La perrera compensa con adopciones el cerca de centenar de animales que recogió en el último año

Los mastines «Bob», a la izquierda, y «Marifé», a la derecha, en sus cheniles. | A. Velasco

Acomodado en su jaula, "Melendi" –a los perros se les bautiza con nombres de cantantes– salta cuando ve llegar a alguien. Quiere atraer su atención. Y es que esa personas, podría ser su nueva compañera de vida, su nueva familia. Es uno de los perros que forman parte del albergue de animales de Mieres, bautizado como "Tono Ambrosio" en memoria del Guardia Civil mierense fallecido en acto de servicio hace año y medio, y cuyo amor y compromiso con los animales y el albergue le caracterizaban. Durante este verano, las instalaciones de El Morgao están recibiendo numerosas entradas. De hecho, han sido 26 los animales recogidos ya desde junio hasta ahora. "Es una cantidad muy elevada", apuntan los gestores del enclave, la empresa "Dog Harmony", que asumía la tutela de la perrera hace ahora un año. Sin embargo, el trabajo de cuidado y de atención a los animales está también haciendo que haya bastantes adopciones, 32 lo que ha permitido reducir el número de animales en el centro.

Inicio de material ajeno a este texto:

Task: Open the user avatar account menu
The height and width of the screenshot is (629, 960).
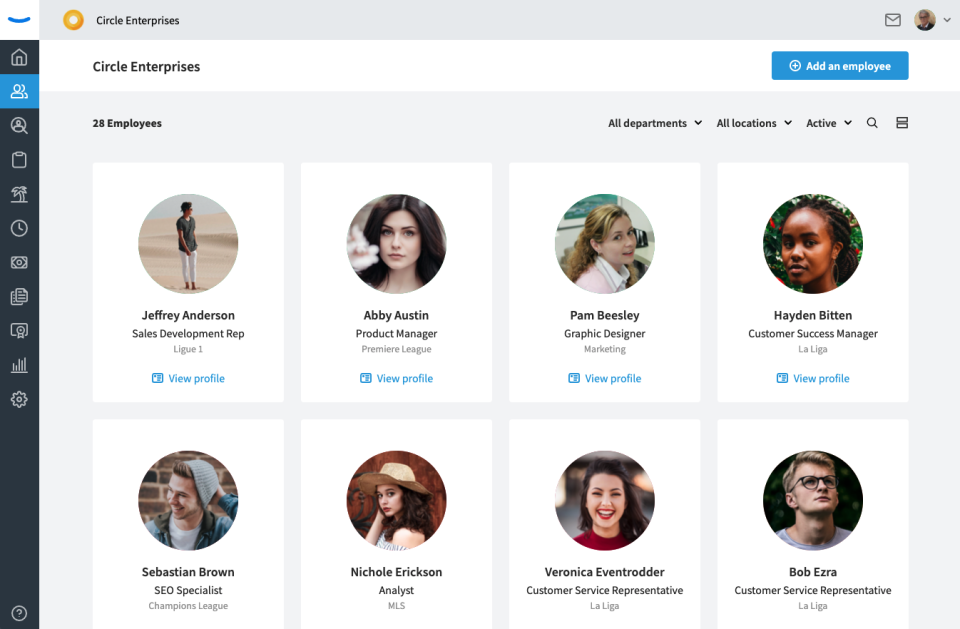Action: tap(931, 20)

Bajo una incesante y molesta lluvia, María Valderrey, encargada del albergue de Mieres, y su compañero Aleks Gratton, se pertrechaban bajo un chubasquero mientras iban limpiando las jaulas de los animales. "Hemos conseguido tener a cada animal en su propia jaula, porque hubo temporadas en el albergue en el que había una gran masificación", apuntan los responsables de la empresa que gestiona el centro. Y es cierto: hace un lustro, en el albergue mierense había un centenar de perros. En la mañana de ayer eran 17, pero hoy mismo serán 15, después de que "Estrellita" y "Jackson" hayan encontrado familias.

María Valderrey y Aleks Gratton dan de comer a «Malú». | A. Velasco

Es una animal menos de los que se encontraron al llegar el pasado agosto. Durante este año de gestión, los responsables de "Dog Harmony" han recogido ya casi un centenar de animales entre perros y gatos, logrando que la gran mayoría hayan sido recuperados por sus dueños o que hayan salido en adopción. De hecho, de los perros que se encontraron a su llegada al albergue, apenas quedan dos animales para los que aún no se han encontrado familia, seguramente por su condición de "PPP", o lo que es lo mismo, perros potencialmente peligrosos.

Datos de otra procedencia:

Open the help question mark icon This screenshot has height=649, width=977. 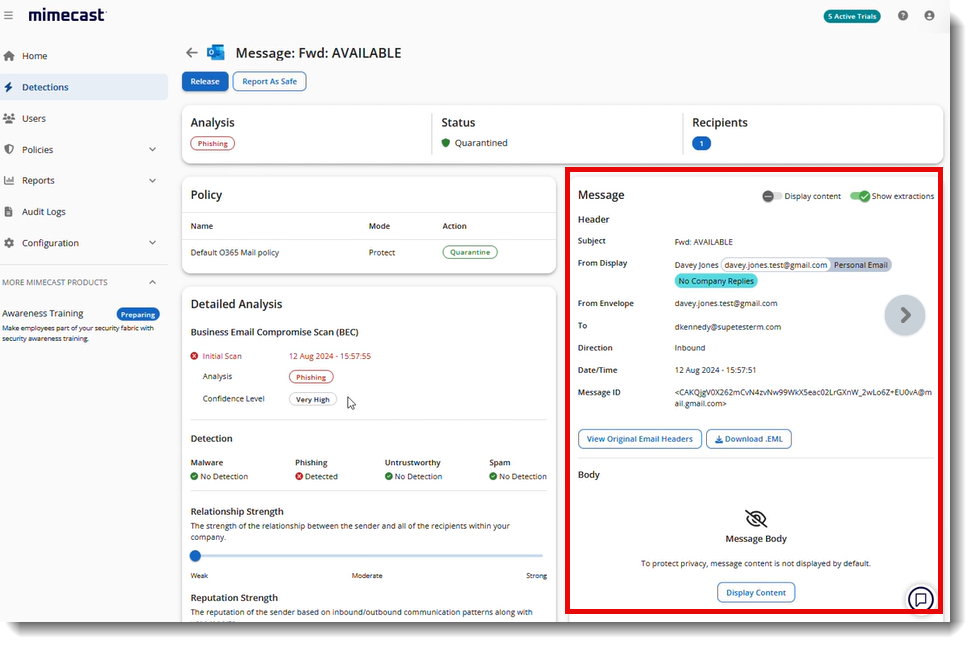tap(903, 15)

Además, destacan los gestores de la perrera en el estado en el que recogen a algunos de los canes. "A veces están mejor aquí que en lo que llamaban hogar", dicen. Volvamos a "Melendi". Entró hace unos días en el albergue "Tono Ambrosio", y su bautizo ha sido precisamente por ese estado en el que llegó. "Tenía el pelo como aquel Melendi que empezaba en su carrera", afirma María Valderrey. Aunque lo cierto es que ahora, el perro, gracias al cuidado de los gestores, se parece más al Melendi de media melena.

«Melendi» salta en su jaula. | A. Velasco Andrés Velasco

Lo que también sorprende a los gestores del centro es que hay gente que llegue "con peticiones especiales y exigencias para adoptar". "Piden tal o cual raza y si no lo quieren, o que sepa hacer tal o cual cosa, parece que no saben que vienen a un albergue adoptar un animal", apuntan. En cualquier caso, la mayoría llega con la intención de llevarse un animal para darle los mejores cuidados en su casa.

Se acerca el fin de la mañana y llega la hora de comer. Tras la jaula, "Malú" comienza a moverse con ímpetu cuando ve a sus cuidadores. Le abren la jaula y sale como alma que lleva el diablo. Como la canción de su homenajeada, es un "Secreto a voces" que quiere encontrar un hogar.